My 12 female red abalone in their new tank (B. Blaud)

I am so EXCITED!!!  My 16 red abalones (4 males and 12 females) arrived today.  The abalone stork (also called FedEx) just dropped them off.  They are now settling in nicely down in the basement, twisting and stretching as they get used to their new home…

 

But I know you are probably thinking, “Why do you need abalones?  Wasn’t the point of the fake eggs and sperm to bypass the need for actual abalones?”  Well, yes, but that’s no reason to rain on my parade.  Geesh.  Can’t a girl be excited about her new abalone for five minutes?  In all seriousness, there is a very good and valid reason to me getting my own abalone.

 

My experiments in tide pools are fairly simple: I release fake sperm, allow them to build up for 5 minutes, then release the fake eggs (allowing fake sperm to release for another 5 minutes), and collect water samples to count each of the sizes of particles later in a lab (or kitchen-lab).   This worked well, but the question that was brought to my attention was how real is the experiment?  Are the fake egg and sperm realistic representations of live egg and sperm?  That’s where my shiny new red abalones come in.

 

The four male red abalone, with decorative marks to indicate their masculinity (B. Blaud)

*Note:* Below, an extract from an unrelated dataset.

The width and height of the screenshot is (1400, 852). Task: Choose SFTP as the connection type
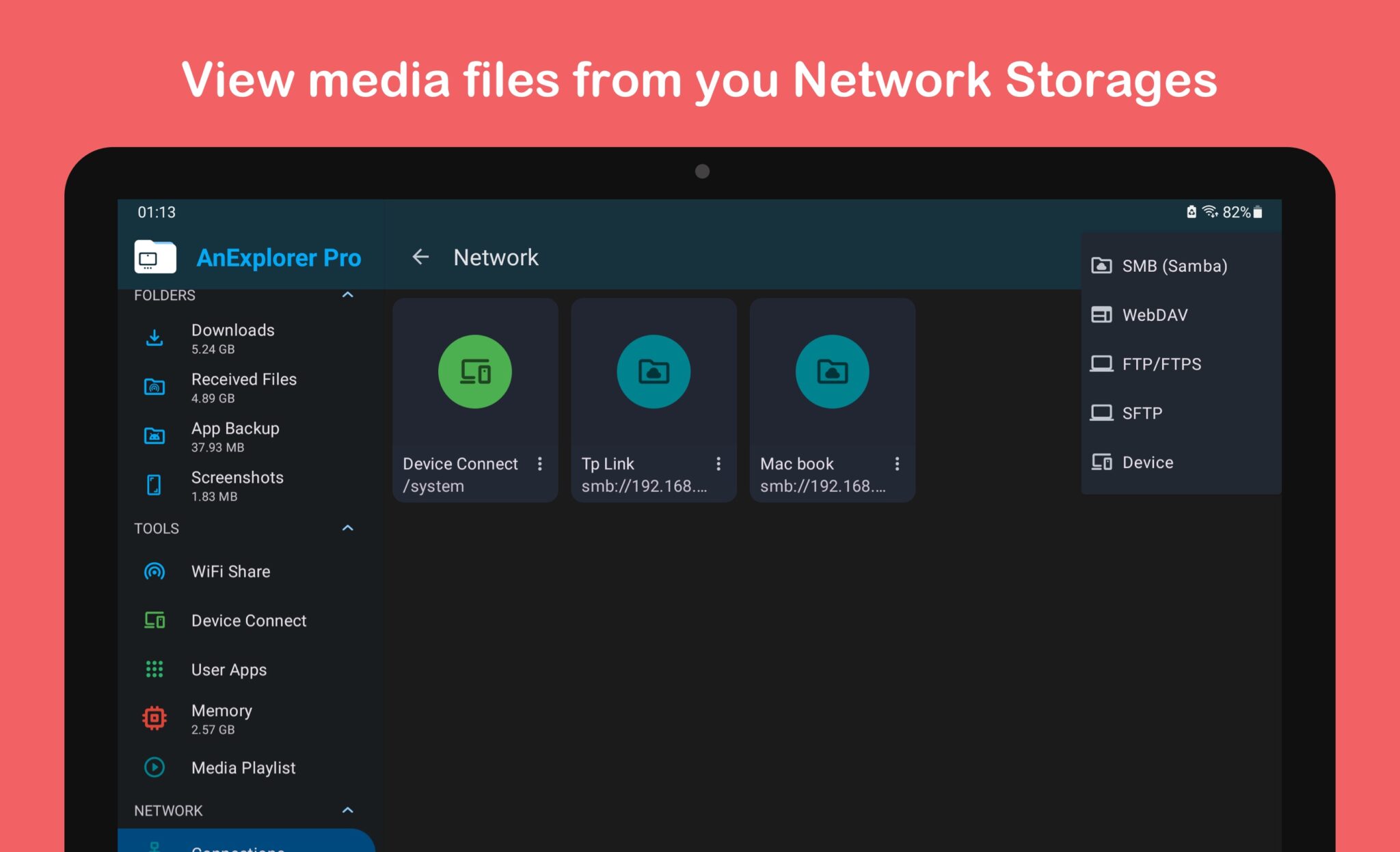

To provide some plausibility to my experiment, I will get red abalone to spawn and will collect their eggs and sperm.  Red abalone not only are easier to spawn (less shy, I guess), but are not endangered and are raised in farms, so no permit is required to work with them.  In my field experiments, the eggs will be put in plastic containers surrounded with a small mesh (~80um) that keeps the eggs enclosed, but still allows water and sperm to pass through.  I will anchor each of the containers at various distances from where I will be releasing the sperm.  The live sperm will be released in a similar manner as my fake sperm: through an IV bag that controls the rate of release to simulate an actual male spawning.  No actual abalone will be released into the environment.  I will also collect water samples to measure the concentration of sperm at different distances and times to compare with my simulated spawning events using fake gametes.

 

When the experimental run is complete, we will collect containers containing the eggs and count how many of the eggs were fertilized back at a lab (or kitchen-lab) under a dissecting scope.  No larvae will be released into the environment.  The results I get from this experiment will be used to validate future releases with fake gametes.  I’m anxious to learn more and start spawning my new abalones, and can’t wait for them to adjust!

 

But for right now, I’m content to just be a proud mama of 16 new abalones!